§ **Extracted data**
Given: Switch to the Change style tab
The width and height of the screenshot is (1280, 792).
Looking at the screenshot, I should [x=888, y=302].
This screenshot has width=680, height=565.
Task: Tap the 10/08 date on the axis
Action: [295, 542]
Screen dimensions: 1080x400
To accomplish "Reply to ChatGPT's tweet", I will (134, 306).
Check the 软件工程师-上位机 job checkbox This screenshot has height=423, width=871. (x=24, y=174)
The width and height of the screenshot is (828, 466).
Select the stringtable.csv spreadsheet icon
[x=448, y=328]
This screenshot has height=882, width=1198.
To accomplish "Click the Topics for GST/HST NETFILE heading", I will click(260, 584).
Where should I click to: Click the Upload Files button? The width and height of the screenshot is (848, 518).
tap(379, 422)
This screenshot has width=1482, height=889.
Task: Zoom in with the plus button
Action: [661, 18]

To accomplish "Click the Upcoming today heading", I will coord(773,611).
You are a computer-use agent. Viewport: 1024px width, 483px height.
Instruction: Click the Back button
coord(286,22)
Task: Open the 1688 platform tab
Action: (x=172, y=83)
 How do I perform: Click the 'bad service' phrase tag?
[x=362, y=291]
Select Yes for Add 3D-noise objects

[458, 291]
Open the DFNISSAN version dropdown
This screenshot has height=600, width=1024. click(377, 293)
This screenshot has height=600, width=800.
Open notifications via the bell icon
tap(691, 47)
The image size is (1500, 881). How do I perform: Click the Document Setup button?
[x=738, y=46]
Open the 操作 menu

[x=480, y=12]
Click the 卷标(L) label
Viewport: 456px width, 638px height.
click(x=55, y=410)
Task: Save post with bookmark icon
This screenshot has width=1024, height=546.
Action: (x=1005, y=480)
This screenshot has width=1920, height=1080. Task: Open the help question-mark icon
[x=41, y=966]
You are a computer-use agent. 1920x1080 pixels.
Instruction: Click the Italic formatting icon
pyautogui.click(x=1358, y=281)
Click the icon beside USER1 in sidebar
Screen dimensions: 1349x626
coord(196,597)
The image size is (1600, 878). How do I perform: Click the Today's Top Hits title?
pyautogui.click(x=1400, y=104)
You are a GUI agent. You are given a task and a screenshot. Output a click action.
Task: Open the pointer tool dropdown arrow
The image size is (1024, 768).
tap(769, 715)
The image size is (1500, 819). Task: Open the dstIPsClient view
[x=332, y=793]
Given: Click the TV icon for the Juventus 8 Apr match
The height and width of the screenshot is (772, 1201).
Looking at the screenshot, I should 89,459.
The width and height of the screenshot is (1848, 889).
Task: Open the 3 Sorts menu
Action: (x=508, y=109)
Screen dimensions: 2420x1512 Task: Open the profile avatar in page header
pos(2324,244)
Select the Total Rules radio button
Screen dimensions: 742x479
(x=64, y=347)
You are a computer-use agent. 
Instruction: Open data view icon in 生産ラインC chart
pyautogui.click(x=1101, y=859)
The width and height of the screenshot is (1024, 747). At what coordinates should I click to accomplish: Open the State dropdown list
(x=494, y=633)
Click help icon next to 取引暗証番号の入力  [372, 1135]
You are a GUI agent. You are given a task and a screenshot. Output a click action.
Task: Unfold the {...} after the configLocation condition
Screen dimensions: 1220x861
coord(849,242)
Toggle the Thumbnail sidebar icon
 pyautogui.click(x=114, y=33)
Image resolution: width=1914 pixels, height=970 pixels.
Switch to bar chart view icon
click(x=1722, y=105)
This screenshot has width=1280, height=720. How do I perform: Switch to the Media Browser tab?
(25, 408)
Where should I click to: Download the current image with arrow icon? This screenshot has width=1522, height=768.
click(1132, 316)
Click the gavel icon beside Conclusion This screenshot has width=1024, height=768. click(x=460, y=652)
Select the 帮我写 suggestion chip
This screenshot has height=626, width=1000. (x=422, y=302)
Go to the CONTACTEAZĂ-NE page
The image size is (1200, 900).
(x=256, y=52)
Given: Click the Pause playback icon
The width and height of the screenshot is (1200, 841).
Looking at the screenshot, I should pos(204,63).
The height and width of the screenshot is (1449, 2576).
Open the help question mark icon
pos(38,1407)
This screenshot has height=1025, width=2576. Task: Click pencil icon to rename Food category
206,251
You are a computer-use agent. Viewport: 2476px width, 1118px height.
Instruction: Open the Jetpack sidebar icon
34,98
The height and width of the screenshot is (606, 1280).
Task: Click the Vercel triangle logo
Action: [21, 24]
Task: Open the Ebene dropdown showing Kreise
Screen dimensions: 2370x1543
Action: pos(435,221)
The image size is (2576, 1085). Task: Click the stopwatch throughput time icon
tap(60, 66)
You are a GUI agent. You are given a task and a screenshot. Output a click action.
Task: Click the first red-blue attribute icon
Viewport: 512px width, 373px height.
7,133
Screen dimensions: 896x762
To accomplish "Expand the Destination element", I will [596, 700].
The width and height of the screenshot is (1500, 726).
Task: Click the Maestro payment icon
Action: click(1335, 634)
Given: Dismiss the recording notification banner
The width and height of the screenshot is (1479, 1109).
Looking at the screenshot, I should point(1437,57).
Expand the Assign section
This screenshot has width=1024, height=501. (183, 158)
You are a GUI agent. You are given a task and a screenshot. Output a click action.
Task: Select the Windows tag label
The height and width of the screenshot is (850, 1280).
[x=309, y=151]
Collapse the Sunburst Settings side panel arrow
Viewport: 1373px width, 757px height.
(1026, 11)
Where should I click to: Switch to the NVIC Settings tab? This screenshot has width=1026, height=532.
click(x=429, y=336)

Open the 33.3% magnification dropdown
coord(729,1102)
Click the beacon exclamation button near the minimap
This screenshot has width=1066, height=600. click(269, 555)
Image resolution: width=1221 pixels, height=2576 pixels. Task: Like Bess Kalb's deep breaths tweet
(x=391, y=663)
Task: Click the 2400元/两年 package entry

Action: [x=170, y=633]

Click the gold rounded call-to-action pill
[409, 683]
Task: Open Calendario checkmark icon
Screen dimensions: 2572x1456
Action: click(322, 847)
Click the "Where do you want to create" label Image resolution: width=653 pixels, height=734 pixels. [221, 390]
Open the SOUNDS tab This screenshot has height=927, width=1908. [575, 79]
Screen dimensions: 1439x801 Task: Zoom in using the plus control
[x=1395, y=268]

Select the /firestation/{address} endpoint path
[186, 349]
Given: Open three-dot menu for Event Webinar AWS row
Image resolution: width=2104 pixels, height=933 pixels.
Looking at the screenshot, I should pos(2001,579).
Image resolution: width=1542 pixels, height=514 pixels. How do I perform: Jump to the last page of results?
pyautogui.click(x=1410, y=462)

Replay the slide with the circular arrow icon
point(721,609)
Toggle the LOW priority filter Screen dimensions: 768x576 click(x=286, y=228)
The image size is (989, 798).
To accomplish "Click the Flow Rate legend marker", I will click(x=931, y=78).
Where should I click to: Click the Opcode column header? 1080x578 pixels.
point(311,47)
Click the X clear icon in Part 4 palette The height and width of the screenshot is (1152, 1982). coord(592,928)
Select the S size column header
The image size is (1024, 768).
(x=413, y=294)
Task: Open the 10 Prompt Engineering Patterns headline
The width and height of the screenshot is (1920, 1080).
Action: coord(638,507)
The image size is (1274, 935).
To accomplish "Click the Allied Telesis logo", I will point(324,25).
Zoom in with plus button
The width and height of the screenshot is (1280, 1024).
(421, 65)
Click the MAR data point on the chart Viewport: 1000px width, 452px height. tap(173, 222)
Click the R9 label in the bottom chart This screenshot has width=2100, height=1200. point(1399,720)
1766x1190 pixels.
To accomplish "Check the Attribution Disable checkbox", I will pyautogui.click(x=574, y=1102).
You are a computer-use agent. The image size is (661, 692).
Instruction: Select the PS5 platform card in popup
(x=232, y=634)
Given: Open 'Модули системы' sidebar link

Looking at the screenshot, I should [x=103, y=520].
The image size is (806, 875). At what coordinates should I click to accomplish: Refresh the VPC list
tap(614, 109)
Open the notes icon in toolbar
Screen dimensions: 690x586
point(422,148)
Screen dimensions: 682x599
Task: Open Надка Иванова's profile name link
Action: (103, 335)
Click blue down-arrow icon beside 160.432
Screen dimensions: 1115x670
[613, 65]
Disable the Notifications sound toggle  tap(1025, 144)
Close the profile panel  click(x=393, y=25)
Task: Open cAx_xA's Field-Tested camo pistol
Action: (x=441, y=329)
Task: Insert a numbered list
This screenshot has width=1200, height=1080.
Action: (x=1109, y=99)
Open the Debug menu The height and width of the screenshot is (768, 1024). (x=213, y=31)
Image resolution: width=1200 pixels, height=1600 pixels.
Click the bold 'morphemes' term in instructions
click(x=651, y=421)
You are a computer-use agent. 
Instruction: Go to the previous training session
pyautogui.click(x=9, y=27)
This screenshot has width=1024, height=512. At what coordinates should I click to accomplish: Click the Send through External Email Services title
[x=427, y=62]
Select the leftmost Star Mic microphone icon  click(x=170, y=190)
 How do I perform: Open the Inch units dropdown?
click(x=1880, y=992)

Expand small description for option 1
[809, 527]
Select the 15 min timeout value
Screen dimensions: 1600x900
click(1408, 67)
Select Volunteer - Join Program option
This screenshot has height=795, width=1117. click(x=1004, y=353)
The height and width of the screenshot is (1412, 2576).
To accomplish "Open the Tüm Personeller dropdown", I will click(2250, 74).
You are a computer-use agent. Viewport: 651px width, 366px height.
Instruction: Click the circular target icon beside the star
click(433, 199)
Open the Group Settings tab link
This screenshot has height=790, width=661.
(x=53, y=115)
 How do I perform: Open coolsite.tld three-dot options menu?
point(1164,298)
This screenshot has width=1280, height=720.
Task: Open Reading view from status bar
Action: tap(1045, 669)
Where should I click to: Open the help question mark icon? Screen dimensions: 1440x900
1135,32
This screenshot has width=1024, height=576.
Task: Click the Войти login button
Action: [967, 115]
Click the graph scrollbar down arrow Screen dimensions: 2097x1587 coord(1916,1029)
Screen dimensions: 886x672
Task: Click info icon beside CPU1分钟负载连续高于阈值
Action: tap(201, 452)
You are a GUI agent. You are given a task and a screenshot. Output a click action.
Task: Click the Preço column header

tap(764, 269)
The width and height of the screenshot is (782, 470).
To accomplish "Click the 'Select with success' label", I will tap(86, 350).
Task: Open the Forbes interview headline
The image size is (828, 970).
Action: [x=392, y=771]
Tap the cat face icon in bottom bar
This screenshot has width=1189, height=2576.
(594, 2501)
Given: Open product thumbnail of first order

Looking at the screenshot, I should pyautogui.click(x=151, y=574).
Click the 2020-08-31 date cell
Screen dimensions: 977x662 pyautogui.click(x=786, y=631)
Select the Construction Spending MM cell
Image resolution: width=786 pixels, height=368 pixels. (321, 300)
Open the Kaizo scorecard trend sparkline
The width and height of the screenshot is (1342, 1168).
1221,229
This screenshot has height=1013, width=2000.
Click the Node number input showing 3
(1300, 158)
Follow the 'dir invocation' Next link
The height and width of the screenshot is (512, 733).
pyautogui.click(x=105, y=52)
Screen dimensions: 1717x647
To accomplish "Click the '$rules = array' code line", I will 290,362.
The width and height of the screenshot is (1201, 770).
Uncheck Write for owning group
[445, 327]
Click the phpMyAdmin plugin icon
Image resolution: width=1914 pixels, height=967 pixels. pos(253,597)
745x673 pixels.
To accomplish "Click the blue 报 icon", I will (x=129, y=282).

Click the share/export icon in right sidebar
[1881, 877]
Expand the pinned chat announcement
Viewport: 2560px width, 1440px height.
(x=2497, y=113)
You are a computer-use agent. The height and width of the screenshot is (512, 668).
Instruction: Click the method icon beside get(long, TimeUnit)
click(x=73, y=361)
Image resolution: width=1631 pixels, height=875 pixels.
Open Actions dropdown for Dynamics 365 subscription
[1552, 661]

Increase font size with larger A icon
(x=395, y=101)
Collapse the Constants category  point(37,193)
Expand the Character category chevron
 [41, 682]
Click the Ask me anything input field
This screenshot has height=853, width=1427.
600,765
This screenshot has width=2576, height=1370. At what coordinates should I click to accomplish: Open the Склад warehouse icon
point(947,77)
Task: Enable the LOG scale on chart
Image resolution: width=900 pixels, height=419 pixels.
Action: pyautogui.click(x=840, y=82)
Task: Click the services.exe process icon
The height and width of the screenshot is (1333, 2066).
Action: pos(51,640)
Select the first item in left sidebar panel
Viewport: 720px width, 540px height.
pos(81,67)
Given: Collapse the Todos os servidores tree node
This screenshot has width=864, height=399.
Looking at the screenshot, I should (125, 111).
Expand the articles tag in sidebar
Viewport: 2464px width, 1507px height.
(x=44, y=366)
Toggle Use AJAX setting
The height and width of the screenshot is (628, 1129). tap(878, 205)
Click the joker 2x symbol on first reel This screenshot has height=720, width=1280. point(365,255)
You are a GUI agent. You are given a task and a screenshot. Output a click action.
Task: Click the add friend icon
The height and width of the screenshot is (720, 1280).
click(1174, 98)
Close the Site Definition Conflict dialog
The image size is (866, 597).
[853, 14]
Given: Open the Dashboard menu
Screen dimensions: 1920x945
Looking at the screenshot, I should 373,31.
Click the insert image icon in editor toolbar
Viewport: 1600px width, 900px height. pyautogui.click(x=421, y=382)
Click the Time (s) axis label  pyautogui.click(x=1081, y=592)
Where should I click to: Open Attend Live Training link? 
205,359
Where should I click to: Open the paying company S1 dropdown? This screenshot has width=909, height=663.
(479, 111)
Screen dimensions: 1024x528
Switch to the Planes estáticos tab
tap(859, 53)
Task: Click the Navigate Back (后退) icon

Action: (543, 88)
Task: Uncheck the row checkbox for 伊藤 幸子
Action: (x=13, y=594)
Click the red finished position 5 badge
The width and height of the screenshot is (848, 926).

§ **Challenge**
Output the entries starting at the line containing "The width and height of the screenshot is (782, 470)." and ending at the line containing "will tap(86, 350)." as a numbered list, leaving out any blank lines.

§ **Output for this exercise**
1. The width and height of the screenshot is (782, 470).
2. To accomplish "Click the 'Select with success' label", I will tap(86, 350).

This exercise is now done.